I ran proguard on the jme.jar release .7 and it went from about 1.2 MB to 146kb, as well as making it completely unreadable with a decompiler. If you’re releasing a game, I suggest you try it out.



Also really nice for anyone wanting to webstart their applications

Smaller is good. Source code is public so the decompilation of the library is not really an issue. :stuck_out_tongue: But I like smaller!



EDIT: Did you try using this and running tests and the like? I read on their site that it shrinks the jar by removing unused classes and fields… not really a good thing when you are talking about a library jar by itself.

Looks like that’s only possible with an unsigned version of the jar? (Trying to run my game only works if I merge in the unsigned one)

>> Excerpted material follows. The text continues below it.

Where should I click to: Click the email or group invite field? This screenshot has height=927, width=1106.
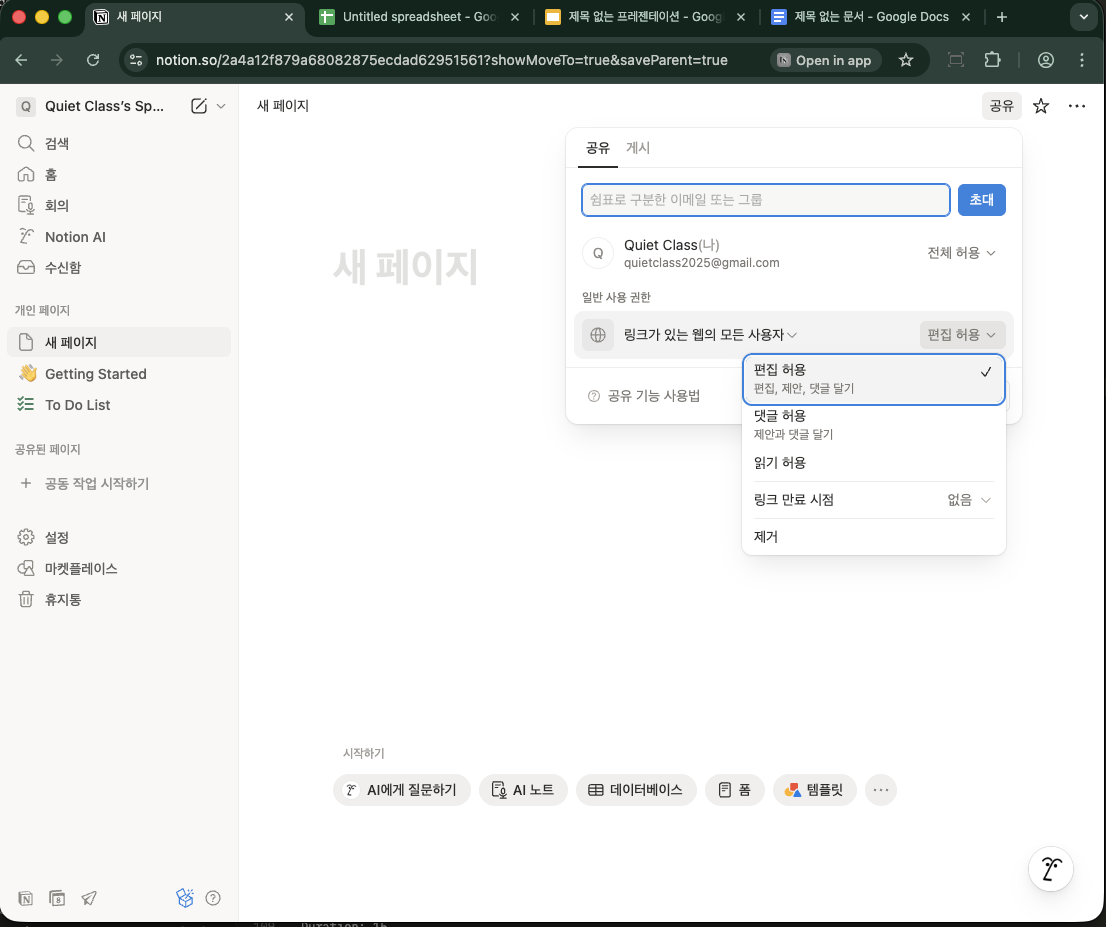point(765,200)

One last comment from me on this. :slight_smile: I tried obfuscating Dirt… It worked (the game starts and I can go through the menus) until it tried to load in a class using forName where the string was dynamic. Is there any way for it to recognize a String matches a class name regardless of where the String is and not obfuscate that?

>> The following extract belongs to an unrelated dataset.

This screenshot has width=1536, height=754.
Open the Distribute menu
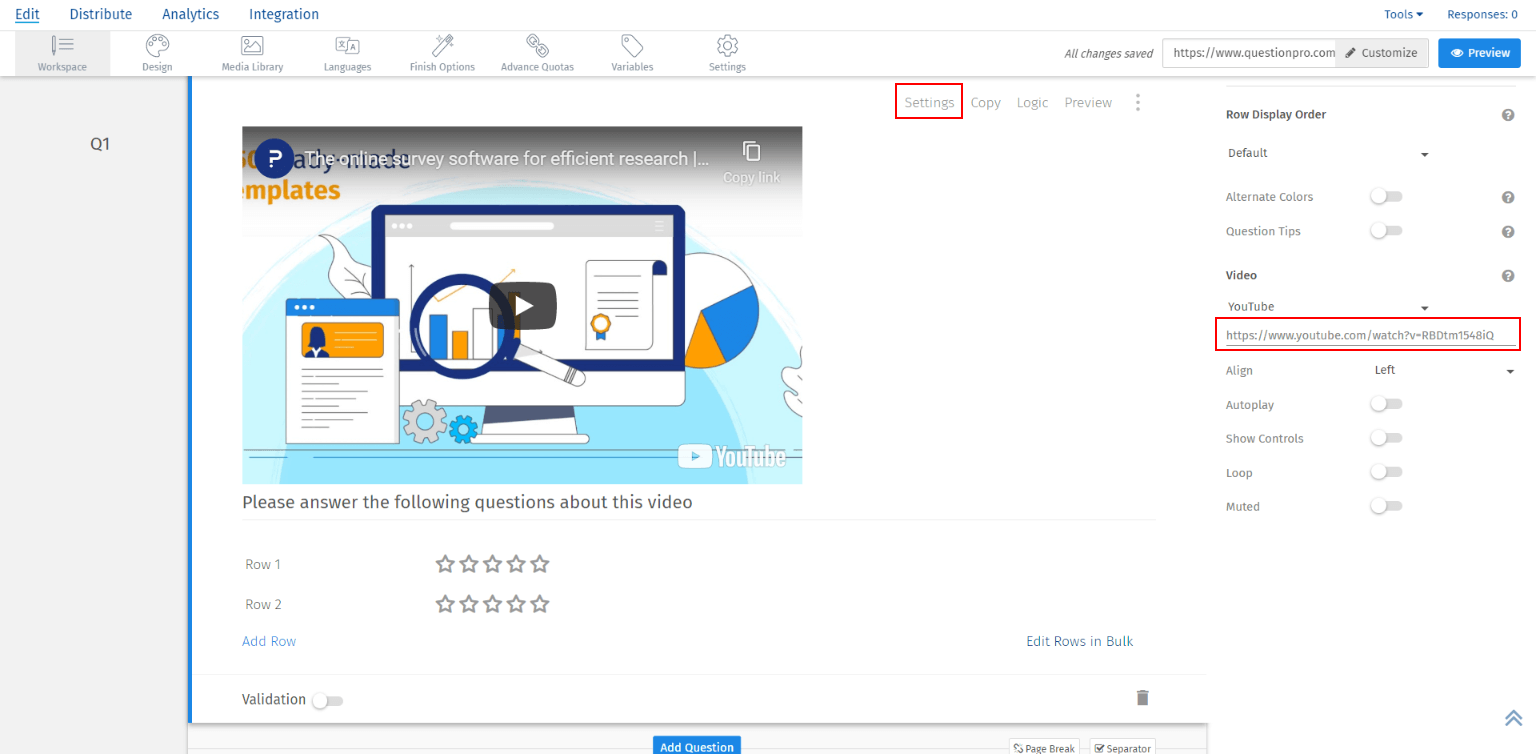tap(100, 14)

I think I could get it to work, but I’d have to go through and specify lots of things not to obfuscate. :?

From their FAQ:

Does ProGuard handle Class.forName calls?
Yes. ProGuard automatically handles Class.forName("SomeClass") and SomeClass.class constructs. The referenced classes are preserved in the shrinking phase, and the string arguments are properly replaced in the obfuscation phase.

With variable string arguments, it's generally not possible to determine their possible values. They might be read from a configuration file, for instance. However, ProGuard will note constructs like "(SomeClass)Class.forName(variable).newInstance()". These might be an indication that the class or interface SomeClass and/or its implementations may need to be preserved. The user can adapt his configuration accordingly.


How was your file size?
"Cep21" wrote:
From their FAQ:
Does ProGuard handle Class.forName calls?
Yes. ProGuard automatically handles Class.forName("SomeClass") and SomeClass.class constructs. The referenced classes are preserved in the shrinking phase, and the string arguments are properly replaced in the obfuscation phase.

With variable string arguments, it's generally not possible to determine their possible values. They might be read from a configuration file, for instance. However, ProGuard will note constructs like "(SomeClass)Class.forName(variable).newInstance()". These might be an indication that the class or interface SomeClass and/or its implementations may need to be preserved. The user can adapt his configuration accordingly.

Then it will not work for my editer.